苏炎的男朋友是个教授,大学教授,体面又体面的工作,就在市里唯一的那所二本大学里。她和教授男友之间的关系,大概类似于骏马和骑手,没什么你侬我侬的,那妮子最大的快乐在于游刃有余的摆弄那个书呆子,搓圆捏扁,呼来喝去。苏炎说她并不爱教授,这一点让人坚信不疑,因为她总是用白眼仁儿去看教授打来的电话,就像,就像,贝贝形容不好,像是皇后娘娘看着趴跪在地上磕头求饶的太监?大体如此吧!不过也难怪她,大概没有姑娘能爱上教授那样较真而刻板的奇怪男人。在苏炎的嘴里,教授就是一个与世隔绝的怪兽,脑袋里装的所有东西用到当今社会里都是糟粕,是大粪,是要被丢弃的。
“感谢上帝吧!是和谐社会把这帮书呆子给救了,得亏是还有个大学,可千万可别出来溜达,就呆在大学里,只有大学才能保护他们,让他们在这残酷的世界上活下来,而不是被迫跳楼。”苏炎总这样说,高昂起纤细的脖子,像在朗诵一首诗歌,把她的嘲讽宣泄得五彩斑斓,但是她还是选择了嫁给教授,因为教授能给她的不仅仅是钱。
嫁给有钱的暴发户你顶多就是个长得漂亮的花瓶,但若是嫁给了教授,那你那你那一身的书香气质就跟二八待嫁的姑娘一般再也掩藏不住了。用她的话说:“贝贝,你不懂,那不是一个档次。”

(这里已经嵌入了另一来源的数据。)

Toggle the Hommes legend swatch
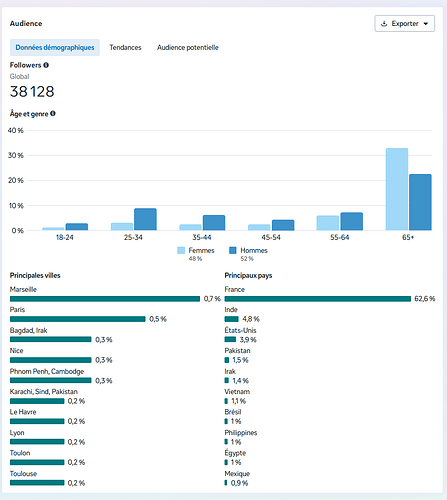447x500 pixels. pos(233,250)
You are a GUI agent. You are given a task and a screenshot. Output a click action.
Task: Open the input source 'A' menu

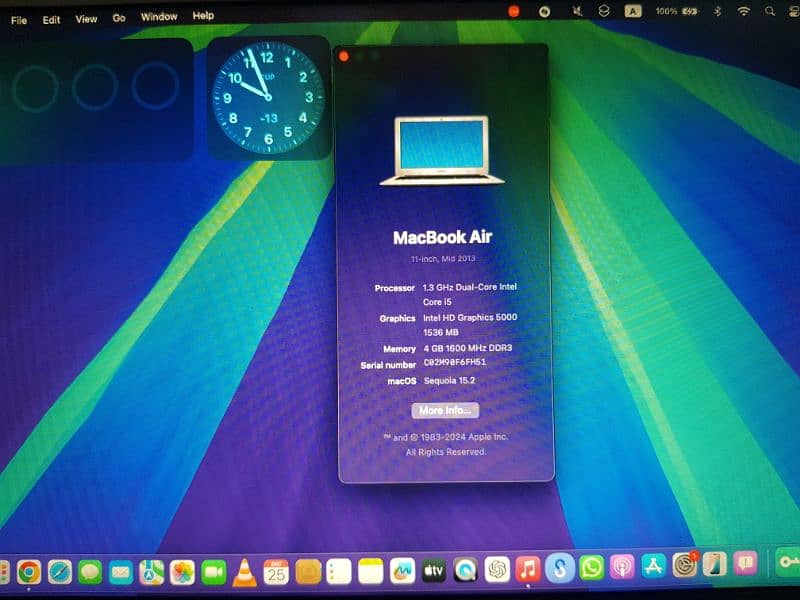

贝贝的确是不懂,她总被说得一头雾水,难道她嫁给谁就变得是啥了?嫁给谁还不是该是啥还是啥?难道水到了海里偶尔抖搂得高点,就变成浪了,可浪够了不还是水吗?苏炎就不曾因为嫁给教授变得脱胎换骨,她依然是雅致的外表下,通俗易懂的虚荣女人心,所以当总台售卡提成标准出来的时候,苏炎的热血也跟着提成沸腾了起来,同时沸腾的还不止苏炎一个人,几乎所有的大姑娘、小媳妇儿、小伙子、老爷们儿都沸腾了,最先来抢这块蛋糕的还并不是苏炎。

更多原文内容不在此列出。